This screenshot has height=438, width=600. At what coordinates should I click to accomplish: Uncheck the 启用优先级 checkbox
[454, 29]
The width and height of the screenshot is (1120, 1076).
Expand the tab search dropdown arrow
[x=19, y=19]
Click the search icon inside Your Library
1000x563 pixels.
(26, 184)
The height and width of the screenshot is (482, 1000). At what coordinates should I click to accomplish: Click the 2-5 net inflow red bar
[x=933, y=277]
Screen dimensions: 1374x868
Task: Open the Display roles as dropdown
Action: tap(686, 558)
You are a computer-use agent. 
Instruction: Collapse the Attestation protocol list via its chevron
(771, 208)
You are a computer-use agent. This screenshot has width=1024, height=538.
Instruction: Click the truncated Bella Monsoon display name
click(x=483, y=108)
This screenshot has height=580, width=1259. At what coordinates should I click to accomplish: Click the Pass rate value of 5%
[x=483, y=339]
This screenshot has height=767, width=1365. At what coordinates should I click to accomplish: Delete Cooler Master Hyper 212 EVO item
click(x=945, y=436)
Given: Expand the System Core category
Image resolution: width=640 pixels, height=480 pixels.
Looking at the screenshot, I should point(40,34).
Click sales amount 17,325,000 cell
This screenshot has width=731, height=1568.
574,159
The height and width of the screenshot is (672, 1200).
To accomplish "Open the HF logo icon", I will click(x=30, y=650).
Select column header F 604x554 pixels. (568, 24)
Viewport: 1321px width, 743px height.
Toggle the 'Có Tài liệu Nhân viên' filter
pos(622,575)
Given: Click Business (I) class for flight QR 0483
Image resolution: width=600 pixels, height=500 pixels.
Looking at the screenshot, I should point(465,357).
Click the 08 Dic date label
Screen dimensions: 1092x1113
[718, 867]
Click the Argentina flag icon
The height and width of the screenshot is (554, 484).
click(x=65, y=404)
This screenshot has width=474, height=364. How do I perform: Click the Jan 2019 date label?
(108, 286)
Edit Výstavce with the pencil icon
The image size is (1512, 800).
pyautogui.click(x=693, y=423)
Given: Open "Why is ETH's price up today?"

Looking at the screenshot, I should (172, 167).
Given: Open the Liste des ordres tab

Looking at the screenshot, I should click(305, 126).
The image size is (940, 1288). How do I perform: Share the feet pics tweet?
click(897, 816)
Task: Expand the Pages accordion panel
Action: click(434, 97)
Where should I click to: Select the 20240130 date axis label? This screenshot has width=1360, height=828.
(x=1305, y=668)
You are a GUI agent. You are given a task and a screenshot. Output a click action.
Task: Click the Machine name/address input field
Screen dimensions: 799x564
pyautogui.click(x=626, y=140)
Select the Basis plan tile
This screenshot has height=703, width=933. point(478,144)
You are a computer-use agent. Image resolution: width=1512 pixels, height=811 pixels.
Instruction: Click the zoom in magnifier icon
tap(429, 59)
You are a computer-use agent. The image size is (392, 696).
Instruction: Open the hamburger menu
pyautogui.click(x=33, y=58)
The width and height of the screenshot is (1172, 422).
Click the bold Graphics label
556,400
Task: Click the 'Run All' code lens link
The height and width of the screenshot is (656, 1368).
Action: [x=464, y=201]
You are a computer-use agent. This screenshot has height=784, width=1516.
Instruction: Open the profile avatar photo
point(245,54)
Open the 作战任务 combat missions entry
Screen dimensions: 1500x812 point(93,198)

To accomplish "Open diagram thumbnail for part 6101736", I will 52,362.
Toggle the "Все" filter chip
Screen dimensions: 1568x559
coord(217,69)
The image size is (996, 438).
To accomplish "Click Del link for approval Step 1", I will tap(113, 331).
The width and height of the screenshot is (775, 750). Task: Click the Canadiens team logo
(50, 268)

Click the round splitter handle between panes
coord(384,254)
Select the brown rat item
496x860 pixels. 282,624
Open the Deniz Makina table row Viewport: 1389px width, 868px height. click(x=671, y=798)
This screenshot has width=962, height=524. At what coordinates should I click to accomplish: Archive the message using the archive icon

— Description of the task —
Go through the listing above and report how many of its lines contain the word "agent", with only the number as output.

— Task output —
6